André Lebey

1877 - 1938

Informations générales
  • Né le 10 août 1877 à Dieppe (Seine-Inférieure - France)
  • Décédé le 3 janvier 1938 à Paris (Paris - France)

Mandats à l'Assemblée nationale ou à la Chambre des députés

Régime politique
Troisième République - Chambre des députés
Législature
XIe législature
Mandat
Du 10 mai 1914 au 7 décembre 1919
Département
Seine-et-Oise
Groupe
Parti socialiste

Biographies

Biographie extraite du dictionnaire des parlementaires français de 1889 à 1940 (Jean Jolly)

Né le 10 août 1877 à Dieppe (Seine-inférieure) mort le 3 janvier 1938 à Paris.

Député de Seine-et-Oise de 1914 à 1919.

André Lebey fit ses études au lycée Michelet. Poète, historien, il était aussi un homme d'action.

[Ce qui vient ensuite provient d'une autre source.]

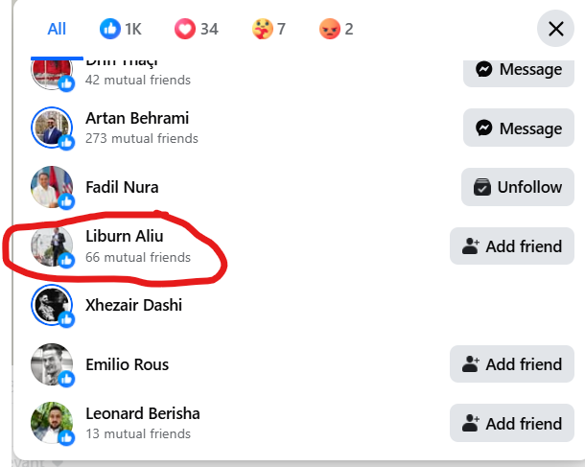Unfollow Fadil Nura
The image size is (585, 467).
point(518,187)
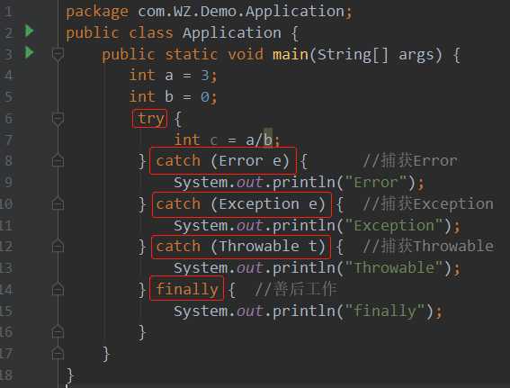Click the Application class name
This screenshot has height=388, width=510.
[231, 33]
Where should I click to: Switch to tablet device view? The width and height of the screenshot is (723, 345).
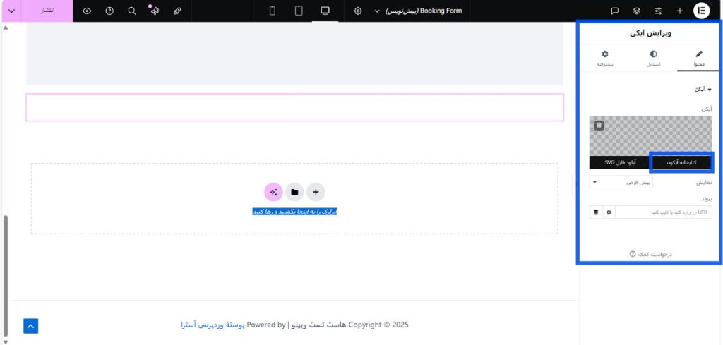click(299, 11)
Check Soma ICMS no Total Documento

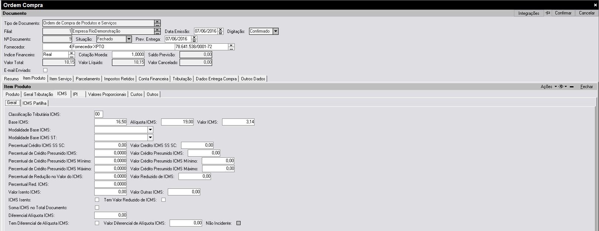click(x=97, y=208)
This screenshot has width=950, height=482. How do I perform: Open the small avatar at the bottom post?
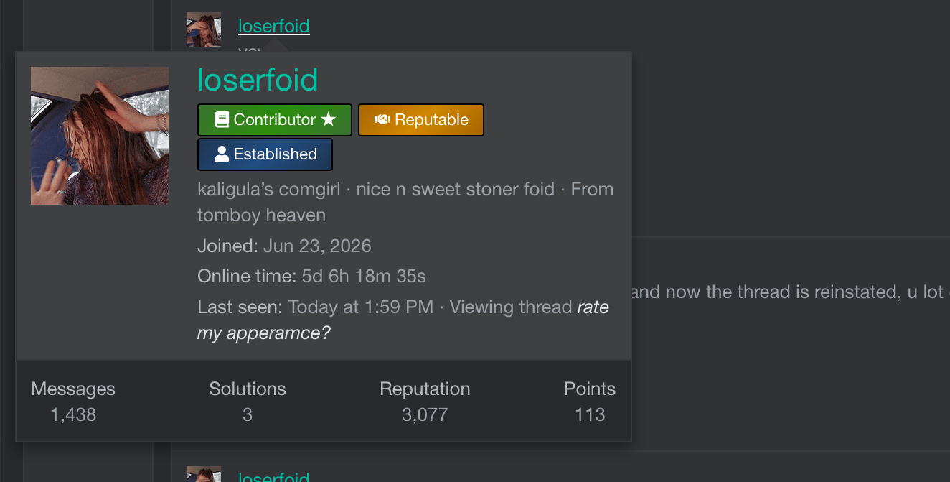tap(204, 474)
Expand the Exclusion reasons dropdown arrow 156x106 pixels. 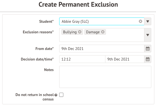click(148, 35)
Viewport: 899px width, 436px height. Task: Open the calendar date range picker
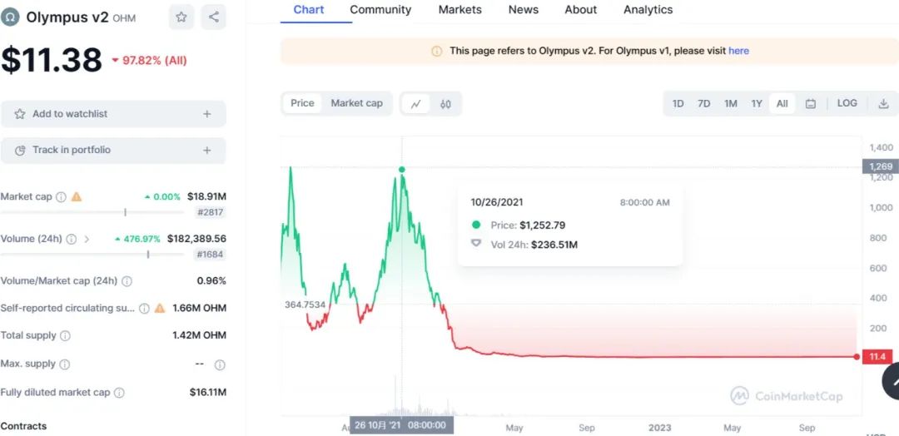(810, 104)
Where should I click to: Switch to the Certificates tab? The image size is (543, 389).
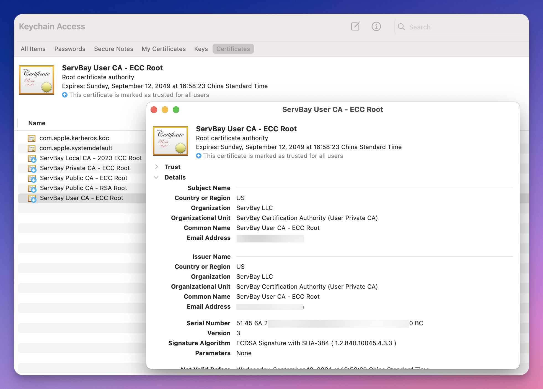tap(232, 48)
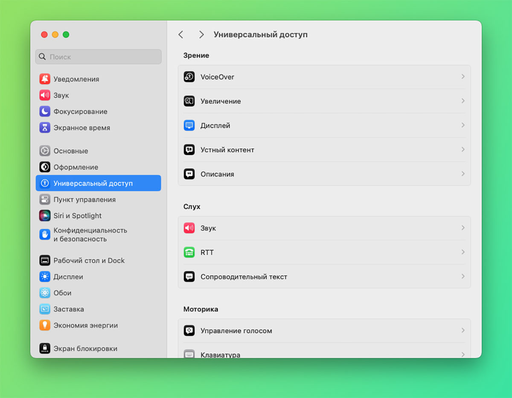512x398 pixels.
Task: Click the blue Дисплей icon in Зрение
Action: pos(189,125)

Lors de l'élection partielle du 9 juillet 1911, il fut candidat dans la 1re circonscription de Seine-et-Oise (Versailles), mais n'obtint que 3.203 voix contre 5.266 à Rouvier, sur 22.582 votants. De nouveau candidat du parti socialiste aux élections générales de 1914, dans la même circonscription, André Lebey fut battu de justesse au premier tour, le 26 avril, puisqu'il n'obtint que 5.333 voix contre 5.699 à Devoux, Rouvier, son adversaire d'hier, le suivant de très près avec 5.035 voix. Mais au second tour, le 10 mai suivant, il recueille 6.051 voix contre 5.464 obtenues par Devoux et distance Rouvier de plus de 1.300 voix sur 21.250 suffrages exprimés.

Dans son programme André Lebey se déclarait en faveur du retour à la loi de deux ans « par l'organisation d'une armée nationale qui constitue, enfin, l'instrument de défense efficace, toujours prêt, dont nous avons besoin », de même qu'il souhaitait une représentation proportionnelle basée sur le système du quotient et une révision de la Constitution.

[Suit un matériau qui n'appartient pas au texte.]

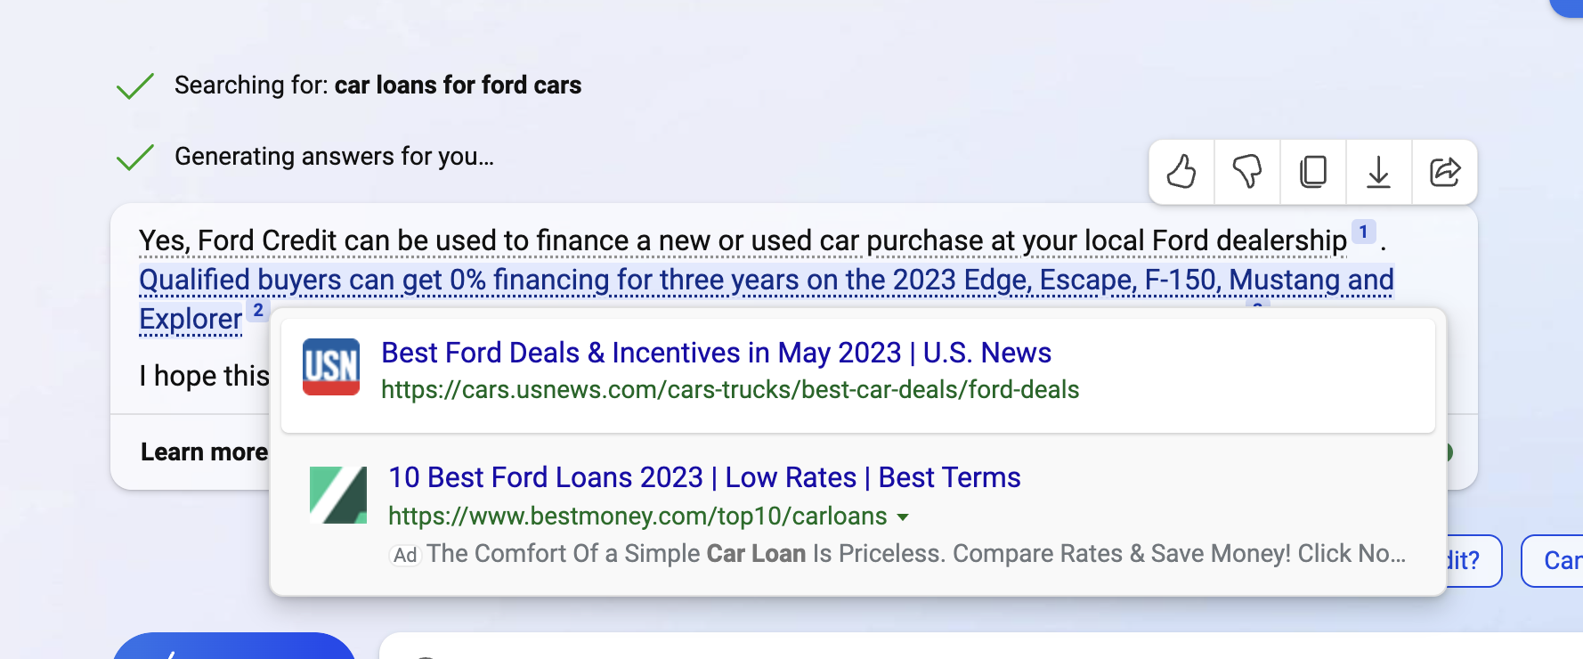Open 10 Best Ford Loans 2023 link
The width and height of the screenshot is (1583, 659).
tap(704, 477)
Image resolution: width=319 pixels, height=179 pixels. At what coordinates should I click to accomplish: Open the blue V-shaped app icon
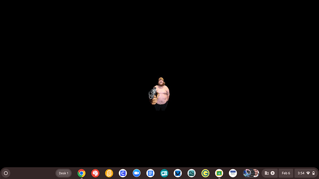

La guerre était toute proche. André Lebey la fit d'abord comme un simple soldat, puis comme sergent au 17e régiment territorial d'infanterie et, promu sous-lieutenant le 4 février 1915, il la termina dans l'aviation.

A la Chambre, il fut membre de la commission des affaires extérieures, des protectorats et des colonies ainsi que de la commission de réparation des dommages causés par les faits de guerre. Effacer dans la mesure du possible les conséquences du récent conflit mondial était son souci primordial. Aussi, déploya-t-il une très grande et très féconde activité au sein de cette dernière commission, déposant de nombreuses propositions de loi ou de résolution : création d'un service national de reconstruction des habitations et locaux privés dans les départements dévastés par la guerre ; compléter, pour les seuls blessés ou mutilés de la guerre, la loi du 9 avril 1898 sur les accidents du travail, etc... proposition tendant au transfert des cendres de La Fayette au Panthéon.

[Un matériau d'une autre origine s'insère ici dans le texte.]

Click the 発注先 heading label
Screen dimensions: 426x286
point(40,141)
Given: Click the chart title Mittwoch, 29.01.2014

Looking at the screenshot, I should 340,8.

Ses interventions à la tribune de la Chambre furent nombreuses : réparation des dommages causés par faits de guerre ; plans d'extension, d'aménagement et d'embellissement des villes ; révision et extension des routes et chemins ; renouvellement du privilège de la Banque de France ; alliance franco-russe ; expropriations pour cause d'utilité publique.

André Lebey est mort à Paris le 3 janvier 1938, à l'âge de 60 ans.

C'est à La Plume que, jeune poète, il publia sous le pseudonyme d'André Yebel son premier recueil de vers, Préludes tristes, puis, sous son nom, le Cahier rose et noir, Chansons grises, les Elégies du jardin mélancolique ainsi qu'une traduction de poésies de Sappho. Il fonda une revue, Le Centaure, avec Pierre Louys, Paul Valéry, Henri Albert et Jean de Tinan. Son œuvre poétique comprend aussi Automnales, Sur une route de cyprès, Sur une route de peupliers, Coffrets étoilés.

Historien, André Lebey a donné Le Connétable de Bourbon, Les trois coups d'Etat de Louis-Napoléon Bonaparte et le Ministère Odilon Barrot, Nécessité de l'Histoire, Jaurès ; on lui doit également de nombreux ouvrages sur la franc-maçonnerie : les Ateliers supérieurs du Grand Orient de France, Aperçu historique de la franc-maçonnerie, Dans l'Atelier maçonnique, La franc-maçonnerie et la paix. La Fayette ou le militant franc-maçon.

A l'essayiste, au sociologue, on doit un Eloge de Vauvenargues et Sur la route sociale.

Romancier, il a publié : Les pigeons d'Argile, Le Roman de Mélusine et L'initiation de Vercingétorix.